Ariadne terdiam, masih belum mengerti apa yang dijelaskan oleh Darian. Pikirannya masih pikiran anak-anak. Ariadne belum sedewasa itu untuk memahami situasinya sekarang. Yang Ariadne butuhkan adalah orang tuanya. Bukan Darian ataupun Elie. Ariadne ingin pergi saja dari istana ini.
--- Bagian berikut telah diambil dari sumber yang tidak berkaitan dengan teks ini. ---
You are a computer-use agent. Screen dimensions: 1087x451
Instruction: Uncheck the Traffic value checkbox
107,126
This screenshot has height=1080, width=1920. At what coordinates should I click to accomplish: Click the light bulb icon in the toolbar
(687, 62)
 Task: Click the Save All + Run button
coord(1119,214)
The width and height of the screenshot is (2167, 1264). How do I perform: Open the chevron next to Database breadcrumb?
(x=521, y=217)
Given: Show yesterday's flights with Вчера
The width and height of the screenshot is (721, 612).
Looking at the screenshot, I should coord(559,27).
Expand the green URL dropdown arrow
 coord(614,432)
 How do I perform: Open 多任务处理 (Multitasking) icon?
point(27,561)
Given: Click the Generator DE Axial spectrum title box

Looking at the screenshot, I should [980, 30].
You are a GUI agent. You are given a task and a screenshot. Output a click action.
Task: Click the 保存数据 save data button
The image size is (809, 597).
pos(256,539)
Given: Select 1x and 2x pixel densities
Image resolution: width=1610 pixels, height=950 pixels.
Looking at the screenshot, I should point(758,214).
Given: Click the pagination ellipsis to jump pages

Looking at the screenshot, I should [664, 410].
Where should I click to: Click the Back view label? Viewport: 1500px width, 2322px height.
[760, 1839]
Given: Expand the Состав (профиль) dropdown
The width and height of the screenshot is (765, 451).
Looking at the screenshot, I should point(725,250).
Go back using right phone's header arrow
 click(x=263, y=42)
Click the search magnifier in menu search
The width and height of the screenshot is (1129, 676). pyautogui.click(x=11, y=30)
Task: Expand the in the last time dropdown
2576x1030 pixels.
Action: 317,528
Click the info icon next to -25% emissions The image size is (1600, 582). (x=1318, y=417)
"Sekarang kumohon makanlah makan siangmu, puteri. Ibuku berjanji akan membiarkanmu istirahat dulu hari ini."
"Benarkah?"
Darian mengangguk. "Iya. Ibuku tidak akan menemuimu untuk hari ini. Dia sedang disibukkan dengan mengurus dapur dan para pelayan bersama Meghan."
Kemudian Ariadne tersenyum. Kedua tangan kecilnya itu langsung bergerak untuk mengambil sendok dan garpu. Kemudian Ariadne makan dengan tenang dan Darian tetap berdiri tegap di samping ranjangnya.
Makan siang Ariadne kini ada seekor ayam panggang madu, salad sayur, irisan buah apel, dan roti gandum. Sedangkan minumannya ada susu segar.
Selesai makan, Ariadne memilih untuk tidur siang. Menenangkan segala isi pikirannya yang masih labil. Darian juga kembali lagi ke kamar Ariadne. Tentu saja Darian tetap berdiri tegap di samping ranjang Ariadne. Menjaga sang puteri yang tidur nyenyak siang itu.
***
Keesokannya di pagi hari tepatnya saat subuh, para pelayan sudah berjajar rapi untuk membangunkan Ariadne dan memandikan gadis itu.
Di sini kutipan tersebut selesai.